文書抜粋:
▶
OMOと一口にいっても、商品の種類、ECの位置付け、店舗や接客に対する考え方などによって企業ごとに目指す姿は異なる。ダイアナは、デザインや素材、高い製靴・製鞄技術に加えて、足の形や好みに合わせて靴の履き心地を調整するなど、お客様一人ひとりと向き合う店舗での接客に愛着を持っているファンが多く、同社自身もその価値を大切にしたいと考えている。したがって、たとえECの利用が増えたといっても、軸足を極端にECにシフトするようなことは考えていない。
「ダイアナの目指すOMOは、店舗でもECでも同じ体験ができること。時間や場所を選ばず、お客様が望んだタイミングで適切な方法でダイアナと接点を持つことができ、オンライン/オフラインに関係なく、求める商品やサービス、情報を得られることを目指しています」と谷口氏は言う。
CX向上とOPEX施策を2つの柱とするOMO構想
具体的にダイアナのOMO構想は、CXを向上するための施策と、業務改善などを通じて企業価値を高めるOPEX(オペレーショナルエクセレンス)のための施策で構成されている。
CX向上施策の中心にあるのはデータ活用だ。「店舗の従業員は『この新作は、あのお客様が必ずお買い求めになる』と断言するほど、お客様のことを理解して接客しています」と谷口氏。この高度な接客を店舗/ECを問わず、かつ組織的に実践するのがデータ活用の大きな狙いだ。「店舗の従業員が持つ暗黙知を形式知にし、店舗/ECを問わずお客様の購買行動を可視化。今日、店舗で働き始めた従業員でもお客様のことがわかるようにしたい」と谷口氏は強調する。またECで買った商品を店舗で従業員から受け取れるようにするなど、ECにも接客の考え方を取り入れることを目指している。
一方、OPEX施策では、店舗業務の中で最も負担の大きな在庫管理業務の効率化と高度化を図る。「0.5cm刻みでサイズ展開がある靴は、在庫の数が多くなる上、極端に大きなサイズや小さなサイズの需要は限られていますから、まんべんなく在庫をそろえるのが最適ともいえず、非常に難しい在庫管理が求められます。現在は人手で行っている在庫管理業務の効率化と高度化を図り、店舗従業員はできるだけ接客に専念してほしいと考えています」と谷口氏は言う。
このように同社はCXを軸にOMO構想を描いているが、CXだけでなく「EX」と「SX」の視点を持つことも強く意識している。EX(Employee Experience)は従業員体験。そして、SXは同社独自の言葉でSupply chain Experienceの略語。原材料の調達、製造、流通を経て商品がお客様の手に渡るまで、さらにはいずれお客様の手元を離れるまでの体験だ。
店舗で接客を受けながら商品を選ぶ。でも、その日は商品を購入せず、後日、ECで注文した──。現在ではよくある購買行動だが、従業員体験を考えると、売上は接客を頑張った従業員や店舗とひも付け、評価にも反映させたいと同社は考えている。「OMOを支える仕組みには、その機能が必要になります」と谷口氏は話す。
◀
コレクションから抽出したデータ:
▶
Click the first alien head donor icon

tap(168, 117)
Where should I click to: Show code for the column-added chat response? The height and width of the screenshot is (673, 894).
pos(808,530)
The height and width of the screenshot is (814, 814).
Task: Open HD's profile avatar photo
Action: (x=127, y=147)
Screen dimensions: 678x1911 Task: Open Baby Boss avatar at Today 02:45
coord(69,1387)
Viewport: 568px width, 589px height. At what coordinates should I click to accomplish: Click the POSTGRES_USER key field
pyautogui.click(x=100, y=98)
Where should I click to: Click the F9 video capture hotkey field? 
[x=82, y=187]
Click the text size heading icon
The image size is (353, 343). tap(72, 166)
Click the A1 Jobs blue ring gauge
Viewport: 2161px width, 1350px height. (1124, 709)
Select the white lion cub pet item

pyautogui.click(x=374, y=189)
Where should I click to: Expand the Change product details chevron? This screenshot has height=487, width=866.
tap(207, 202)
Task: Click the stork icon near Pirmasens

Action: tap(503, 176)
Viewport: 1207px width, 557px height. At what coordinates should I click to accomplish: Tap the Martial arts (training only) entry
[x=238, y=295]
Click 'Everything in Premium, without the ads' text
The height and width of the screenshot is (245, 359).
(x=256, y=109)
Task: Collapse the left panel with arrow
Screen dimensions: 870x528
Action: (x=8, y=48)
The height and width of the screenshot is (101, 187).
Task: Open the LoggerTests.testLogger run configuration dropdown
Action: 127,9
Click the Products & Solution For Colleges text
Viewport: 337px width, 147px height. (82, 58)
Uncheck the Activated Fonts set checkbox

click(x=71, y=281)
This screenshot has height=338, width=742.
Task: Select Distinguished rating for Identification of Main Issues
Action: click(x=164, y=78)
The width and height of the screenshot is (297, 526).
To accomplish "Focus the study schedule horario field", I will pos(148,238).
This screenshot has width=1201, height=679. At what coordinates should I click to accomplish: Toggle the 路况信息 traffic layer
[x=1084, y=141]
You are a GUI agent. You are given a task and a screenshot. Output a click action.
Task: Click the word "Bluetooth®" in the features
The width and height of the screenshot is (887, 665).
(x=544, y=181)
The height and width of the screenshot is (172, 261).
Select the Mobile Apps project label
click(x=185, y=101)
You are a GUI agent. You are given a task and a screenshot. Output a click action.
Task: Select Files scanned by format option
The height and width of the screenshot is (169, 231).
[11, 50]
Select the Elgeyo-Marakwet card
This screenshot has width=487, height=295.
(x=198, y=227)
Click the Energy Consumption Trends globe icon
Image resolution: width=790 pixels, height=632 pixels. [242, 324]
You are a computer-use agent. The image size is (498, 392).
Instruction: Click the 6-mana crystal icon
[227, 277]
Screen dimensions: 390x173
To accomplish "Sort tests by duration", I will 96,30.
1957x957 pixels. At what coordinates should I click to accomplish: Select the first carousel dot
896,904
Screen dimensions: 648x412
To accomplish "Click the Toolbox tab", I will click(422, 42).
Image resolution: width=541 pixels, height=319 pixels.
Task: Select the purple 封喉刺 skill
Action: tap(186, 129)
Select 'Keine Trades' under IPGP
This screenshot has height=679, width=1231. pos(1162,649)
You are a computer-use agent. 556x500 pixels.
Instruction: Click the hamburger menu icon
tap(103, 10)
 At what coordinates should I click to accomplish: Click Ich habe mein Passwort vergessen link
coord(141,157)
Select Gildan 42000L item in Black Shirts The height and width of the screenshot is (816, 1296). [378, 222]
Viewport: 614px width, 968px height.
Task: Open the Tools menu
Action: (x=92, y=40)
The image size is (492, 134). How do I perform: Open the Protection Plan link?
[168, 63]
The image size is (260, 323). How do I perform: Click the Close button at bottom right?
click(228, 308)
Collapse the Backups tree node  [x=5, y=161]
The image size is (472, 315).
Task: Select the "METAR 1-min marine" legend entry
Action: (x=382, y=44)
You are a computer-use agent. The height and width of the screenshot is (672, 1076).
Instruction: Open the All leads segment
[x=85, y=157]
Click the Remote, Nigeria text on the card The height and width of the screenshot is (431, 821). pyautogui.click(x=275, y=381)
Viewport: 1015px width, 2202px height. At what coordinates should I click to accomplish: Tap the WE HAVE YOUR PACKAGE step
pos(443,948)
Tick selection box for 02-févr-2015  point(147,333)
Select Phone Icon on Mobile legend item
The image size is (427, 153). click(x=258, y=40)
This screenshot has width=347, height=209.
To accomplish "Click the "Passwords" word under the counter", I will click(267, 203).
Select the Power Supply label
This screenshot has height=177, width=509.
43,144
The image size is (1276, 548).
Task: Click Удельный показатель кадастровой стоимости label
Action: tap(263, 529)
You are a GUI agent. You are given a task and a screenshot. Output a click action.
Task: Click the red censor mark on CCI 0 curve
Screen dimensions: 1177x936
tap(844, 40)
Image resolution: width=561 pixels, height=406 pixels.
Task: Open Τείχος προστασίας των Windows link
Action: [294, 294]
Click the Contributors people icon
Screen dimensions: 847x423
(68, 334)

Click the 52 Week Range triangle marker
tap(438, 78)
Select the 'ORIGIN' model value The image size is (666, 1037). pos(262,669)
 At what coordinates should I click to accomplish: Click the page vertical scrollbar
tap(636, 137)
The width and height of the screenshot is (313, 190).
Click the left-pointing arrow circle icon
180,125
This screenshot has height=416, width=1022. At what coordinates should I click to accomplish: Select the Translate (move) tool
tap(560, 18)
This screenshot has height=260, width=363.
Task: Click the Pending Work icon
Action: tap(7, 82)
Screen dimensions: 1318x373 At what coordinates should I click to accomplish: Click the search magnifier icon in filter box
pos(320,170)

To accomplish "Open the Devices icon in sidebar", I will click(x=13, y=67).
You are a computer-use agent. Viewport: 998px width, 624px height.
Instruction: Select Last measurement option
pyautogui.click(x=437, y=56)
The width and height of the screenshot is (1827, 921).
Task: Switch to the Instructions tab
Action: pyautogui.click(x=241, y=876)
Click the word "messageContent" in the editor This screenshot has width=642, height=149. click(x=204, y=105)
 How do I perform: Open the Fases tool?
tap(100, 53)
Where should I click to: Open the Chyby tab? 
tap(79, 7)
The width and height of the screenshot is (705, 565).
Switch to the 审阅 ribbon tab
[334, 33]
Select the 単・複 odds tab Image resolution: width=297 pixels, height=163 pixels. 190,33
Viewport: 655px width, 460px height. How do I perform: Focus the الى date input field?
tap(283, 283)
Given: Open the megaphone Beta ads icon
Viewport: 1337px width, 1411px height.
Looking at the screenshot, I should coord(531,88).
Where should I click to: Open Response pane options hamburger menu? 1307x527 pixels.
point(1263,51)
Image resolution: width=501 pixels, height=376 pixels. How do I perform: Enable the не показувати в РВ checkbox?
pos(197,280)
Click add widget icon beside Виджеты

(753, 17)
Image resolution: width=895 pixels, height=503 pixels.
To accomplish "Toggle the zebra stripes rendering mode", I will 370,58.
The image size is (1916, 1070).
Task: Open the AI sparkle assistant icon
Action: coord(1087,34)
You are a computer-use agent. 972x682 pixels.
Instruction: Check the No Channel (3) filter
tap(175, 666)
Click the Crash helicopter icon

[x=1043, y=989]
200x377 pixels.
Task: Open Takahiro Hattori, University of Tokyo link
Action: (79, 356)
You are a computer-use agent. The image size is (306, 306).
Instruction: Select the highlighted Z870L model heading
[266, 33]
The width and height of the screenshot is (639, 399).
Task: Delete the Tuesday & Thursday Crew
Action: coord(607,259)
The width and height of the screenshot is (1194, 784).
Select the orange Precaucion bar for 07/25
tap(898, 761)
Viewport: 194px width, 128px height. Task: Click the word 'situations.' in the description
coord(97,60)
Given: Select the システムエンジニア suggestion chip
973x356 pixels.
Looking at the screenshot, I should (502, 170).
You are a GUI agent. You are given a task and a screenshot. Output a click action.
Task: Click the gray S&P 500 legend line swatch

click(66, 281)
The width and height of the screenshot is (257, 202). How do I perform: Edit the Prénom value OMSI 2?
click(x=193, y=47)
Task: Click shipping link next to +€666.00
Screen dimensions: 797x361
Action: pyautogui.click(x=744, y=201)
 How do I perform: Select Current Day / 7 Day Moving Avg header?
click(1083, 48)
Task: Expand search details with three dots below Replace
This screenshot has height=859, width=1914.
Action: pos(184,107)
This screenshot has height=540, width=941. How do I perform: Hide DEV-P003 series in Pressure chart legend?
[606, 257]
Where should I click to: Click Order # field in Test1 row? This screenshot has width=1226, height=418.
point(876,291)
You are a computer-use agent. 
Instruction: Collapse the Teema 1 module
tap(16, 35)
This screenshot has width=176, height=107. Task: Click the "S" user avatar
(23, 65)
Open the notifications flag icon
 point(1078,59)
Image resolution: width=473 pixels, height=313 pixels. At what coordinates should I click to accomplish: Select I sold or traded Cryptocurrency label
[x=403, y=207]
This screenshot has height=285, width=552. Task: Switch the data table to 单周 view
◀
記述課題 1: ダイアナのOMO構想についての文書から、「CX向上施策の中心にあるのは」と「り入れることを目指している。」の間の部分を、両端も含めて、一字も変えずに返してもらえますか?
記述課題 2: 抽出データの先頭から「pyautogui.click(x=374, y=189)」を含む行までの行(その行も含む)について、「Where should I click to」を「Where do I tap to」に置き換え、ほかは変えずに書き直してもらえますか?

完全な解答 1:
CX向上施策の中心にあるのはデータ活用だ。「店舗の従業員は『この新作は、あのお客様が必ずお買い求めになる』と断言するほど、お客様のことを理解して接客しています」と谷口氏。この高度な接客を店舗/ECを問わず、かつ組織的に実践するのがデータ活用の大きな狙いだ。「店舗の従業員が持つ暗黙知を形式知にし、店舗/ECを問わずお客様の購買行動を可視化。今日、店舗で働き始めた従業員でもお客様のことがわかるようにしたい」と谷口氏は強調する。またECで買った商品を店舗で従業員から受け取れるようにするなど、ECにも接客の考え方を取り入れることを目指している。

完全な解答 2:
Click the first alien head donor icon

tap(168, 117)
Where do I tap to: Show code for the column-added chat response? The height and width of the screenshot is (673, 894).
pos(808,530)
The height and width of the screenshot is (814, 814).
Task: Open HD's profile avatar photo
Action: (x=127, y=147)
Screen dimensions: 678x1911 Task: Open Baby Boss avatar at Today 02:45
coord(69,1387)
Viewport: 568px width, 589px height. At what coordinates should I click to accomplish: Click the POSTGRES_USER key field
pyautogui.click(x=100, y=98)
Where do I tap to: Click the F9 video capture hotkey field? 
[x=82, y=187]
Click the text size heading icon
The image size is (353, 343). tap(72, 166)
Click the A1 Jobs blue ring gauge
Viewport: 2161px width, 1350px height. (1124, 709)
Select the white lion cub pet item

pyautogui.click(x=374, y=189)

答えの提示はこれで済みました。